TEXTO CITADO:
□ □ □

Nelson Fonseca Neto
Na sala de espera
Gosto de escarafunchar o passado. É por isso que sou cronista, e não ‘influencer‘. Não faço comentários contundentes sobre as grandes questões nacionais e mundiais. Não me chamo Gerson Camarotti ou Guga Chacra.
Meu campo é limitado: miudezas do presente e do passado. Não é firula. Não é algo voluntário. As coisas vão surgindo e eu vou aproveitando. É uma forma conformista de encarar a vida. Gosto disso.
Conheço pessoas que lutam por causas justas. Pode parecer que não, mas sei reconhecer uma causa justa. E ainda bem que existem pessoas que não são acomodadas. O mundo só caminha para um ponto melhor porque há gente assim. Pena que eu não pertenço ao clube. Fico meio de banda, olhando admirado, com uma certa preguiça.
Na época em que eu frequentava estádios de futebol, eu passava boa parte do tempo observando o que acontecia na arquibancada. O jogo em si era secundário. Eu via as pessoas e imaginava as vidas que levavam. Eu criava enredos para o homem que vendia amendoim. Eu reparava na marca do radinho do sujeito ao meu lado.
Está claro que não tenho vocação - nem preparo - para subir na tribuna e servir de farol para a humanidade. E vamos ao que interessa. Esta explicação já está ocupando um espaço precioso.
Faz tempo que eu quero escrever a respeito de alguns sobrados do centro da cidade. Muitos estão em pandarecos. Quase ninguém dá trela a eles. E pensar que, em priscas eras, eles eram imponentes e recebiam olhares de respeito.

□ □ □

Transcreva a crônica acima na íntegra, sem alterar nenhuma palavra nem sinal de pontuação.

REGISTROS FORNECIDOS:
□ □ □

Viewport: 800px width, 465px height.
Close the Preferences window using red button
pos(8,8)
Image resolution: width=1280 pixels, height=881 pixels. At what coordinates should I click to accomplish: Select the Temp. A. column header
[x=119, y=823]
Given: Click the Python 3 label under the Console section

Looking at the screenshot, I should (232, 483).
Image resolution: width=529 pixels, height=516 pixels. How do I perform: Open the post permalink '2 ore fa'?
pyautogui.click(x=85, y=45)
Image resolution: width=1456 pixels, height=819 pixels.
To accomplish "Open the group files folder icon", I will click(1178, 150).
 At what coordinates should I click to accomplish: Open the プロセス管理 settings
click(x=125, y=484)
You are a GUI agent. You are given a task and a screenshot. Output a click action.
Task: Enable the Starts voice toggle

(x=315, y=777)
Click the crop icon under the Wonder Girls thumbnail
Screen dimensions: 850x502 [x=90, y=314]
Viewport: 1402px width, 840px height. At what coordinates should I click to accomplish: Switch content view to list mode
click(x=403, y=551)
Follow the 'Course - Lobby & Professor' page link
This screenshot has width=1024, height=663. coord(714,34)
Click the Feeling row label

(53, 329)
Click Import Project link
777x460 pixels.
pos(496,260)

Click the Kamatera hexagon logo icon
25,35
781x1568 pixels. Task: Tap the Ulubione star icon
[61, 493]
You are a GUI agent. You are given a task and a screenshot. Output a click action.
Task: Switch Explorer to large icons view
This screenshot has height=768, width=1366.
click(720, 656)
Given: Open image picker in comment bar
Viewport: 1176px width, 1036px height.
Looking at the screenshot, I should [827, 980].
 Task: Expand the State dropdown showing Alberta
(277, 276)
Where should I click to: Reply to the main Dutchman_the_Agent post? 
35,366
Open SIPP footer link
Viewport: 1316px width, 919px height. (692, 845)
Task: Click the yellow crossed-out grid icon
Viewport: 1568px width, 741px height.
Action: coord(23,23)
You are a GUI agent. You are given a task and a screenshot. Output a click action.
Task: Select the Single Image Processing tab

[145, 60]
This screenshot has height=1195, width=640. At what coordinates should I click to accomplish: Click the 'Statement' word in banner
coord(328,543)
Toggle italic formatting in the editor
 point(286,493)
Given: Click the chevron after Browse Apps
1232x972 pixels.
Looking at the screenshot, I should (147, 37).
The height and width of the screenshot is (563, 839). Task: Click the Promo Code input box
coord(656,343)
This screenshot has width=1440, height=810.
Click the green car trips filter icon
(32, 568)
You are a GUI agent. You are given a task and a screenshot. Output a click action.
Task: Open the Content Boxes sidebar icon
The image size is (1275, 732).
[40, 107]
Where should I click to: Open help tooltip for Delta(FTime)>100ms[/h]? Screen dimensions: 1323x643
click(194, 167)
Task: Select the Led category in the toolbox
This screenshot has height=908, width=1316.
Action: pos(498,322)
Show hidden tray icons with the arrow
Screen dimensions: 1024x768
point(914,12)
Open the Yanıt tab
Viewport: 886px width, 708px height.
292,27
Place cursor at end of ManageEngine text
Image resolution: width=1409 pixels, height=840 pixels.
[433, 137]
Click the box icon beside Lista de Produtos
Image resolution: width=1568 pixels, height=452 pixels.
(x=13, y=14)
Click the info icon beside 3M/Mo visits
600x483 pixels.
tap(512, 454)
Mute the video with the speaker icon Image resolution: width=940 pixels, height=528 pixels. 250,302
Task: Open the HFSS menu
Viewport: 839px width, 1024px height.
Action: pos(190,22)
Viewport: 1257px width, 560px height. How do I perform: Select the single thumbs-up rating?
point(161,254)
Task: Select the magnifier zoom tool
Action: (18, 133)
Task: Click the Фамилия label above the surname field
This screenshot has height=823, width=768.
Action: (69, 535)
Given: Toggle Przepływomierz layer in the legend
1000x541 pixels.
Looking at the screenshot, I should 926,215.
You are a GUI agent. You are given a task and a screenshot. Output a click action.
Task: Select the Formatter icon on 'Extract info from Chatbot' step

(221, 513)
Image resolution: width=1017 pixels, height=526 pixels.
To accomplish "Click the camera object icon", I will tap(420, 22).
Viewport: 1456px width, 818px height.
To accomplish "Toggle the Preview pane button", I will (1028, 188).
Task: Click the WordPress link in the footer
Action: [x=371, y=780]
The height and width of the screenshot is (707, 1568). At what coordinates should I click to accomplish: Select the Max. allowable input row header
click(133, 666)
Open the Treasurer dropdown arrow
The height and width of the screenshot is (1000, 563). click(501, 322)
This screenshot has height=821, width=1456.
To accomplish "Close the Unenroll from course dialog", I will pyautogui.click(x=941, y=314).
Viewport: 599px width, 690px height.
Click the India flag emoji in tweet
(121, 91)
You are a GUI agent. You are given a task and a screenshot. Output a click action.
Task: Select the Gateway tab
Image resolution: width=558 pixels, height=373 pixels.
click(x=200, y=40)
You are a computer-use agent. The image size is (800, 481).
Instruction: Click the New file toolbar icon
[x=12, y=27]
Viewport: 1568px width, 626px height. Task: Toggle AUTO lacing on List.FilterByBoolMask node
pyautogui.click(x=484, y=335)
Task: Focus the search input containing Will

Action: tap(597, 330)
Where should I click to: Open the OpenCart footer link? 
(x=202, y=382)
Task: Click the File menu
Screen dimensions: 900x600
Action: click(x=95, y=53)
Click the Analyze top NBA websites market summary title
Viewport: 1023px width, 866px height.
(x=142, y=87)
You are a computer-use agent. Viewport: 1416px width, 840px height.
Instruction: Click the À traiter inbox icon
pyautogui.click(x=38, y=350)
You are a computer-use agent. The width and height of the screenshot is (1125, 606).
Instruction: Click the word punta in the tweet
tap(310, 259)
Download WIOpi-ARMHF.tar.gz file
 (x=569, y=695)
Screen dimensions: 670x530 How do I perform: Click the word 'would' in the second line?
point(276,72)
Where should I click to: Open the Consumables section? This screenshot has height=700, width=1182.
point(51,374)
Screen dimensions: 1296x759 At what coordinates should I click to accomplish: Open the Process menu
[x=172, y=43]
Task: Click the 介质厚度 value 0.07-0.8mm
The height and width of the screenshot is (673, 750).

□ □ □

SOLUÇÃO DO EXERCÍCIO:
Nelson Fonseca Neto
Na sala de espera
Gosto de escarafunchar o passado. É por isso que sou cronista, e não ‘influencer‘. Não faço comentários contundentes sobre as grandes questões nacionais e mundiais. Não me chamo Gerson Camarotti ou Guga Chacra.
Meu campo é limitado: miudezas do presente e do passado. Não é firula. Não é algo voluntário. As coisas vão surgindo e eu vou aproveitando. É uma forma conformista de encarar a vida. Gosto disso.
Conheço pessoas que lutam por causas justas. Pode parecer que não, mas sei reconhecer uma causa justa. E ainda bem que existem pessoas que não são acomodadas. O mundo só caminha para um ponto melhor porque há gente assim. Pena que eu não pertenço ao clube. Fico meio de banda, olhando admirado, com uma certa preguiça.
Na época em que eu frequentava estádios de futebol, eu passava boa parte do tempo observando o que acontecia na arquibancada. O jogo em si era secundário. Eu via as pessoas e imaginava as vidas que levavam. Eu criava enredos para o homem que vendia amendoim. Eu reparava na marca do radinho do sujeito ao meu lado.
Está claro que não tenho vocação - nem preparo - para subir na tribuna e servir de farol para a humanidade. E vamos ao que interessa. Esta explicação já está ocupando um espaço precioso.
Faz tempo que eu quero escrever a respeito de alguns sobrados do centro da cidade. Muitos estão em pandarecos. Quase ninguém dá trela a eles. E pensar que, em priscas eras, eles eram imponentes e recebiam olhares de respeito.